[Dataset excerpts]
>>>

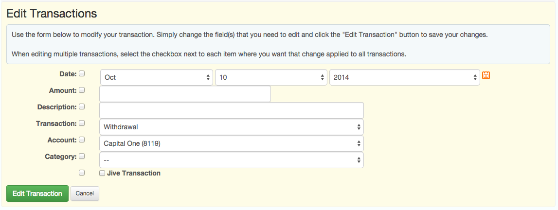Mark the Category apply-to-all checkbox
Viewport: 558px width, 210px height.
click(x=82, y=156)
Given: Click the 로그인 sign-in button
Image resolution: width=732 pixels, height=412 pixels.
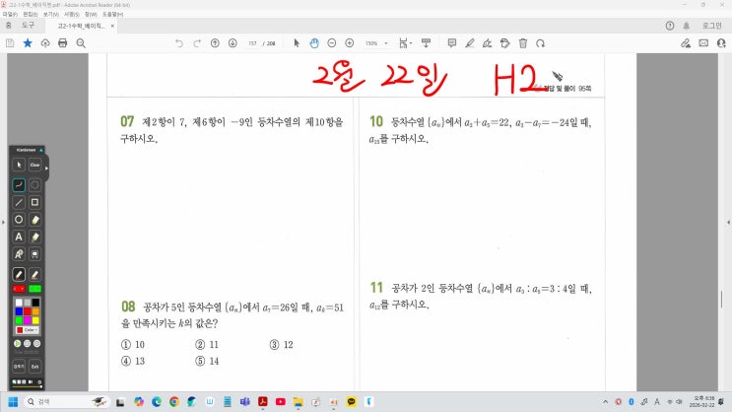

<<<

Directions for this task:
Emit the lines of the data above from the one containing "Given: Click the 로그인 sign-in button" through its final line, both endpoints included. Pictures do not belong in the output.

Expected output:
Given: Click the 로그인 sign-in button
Image resolution: width=732 pixels, height=412 pixels.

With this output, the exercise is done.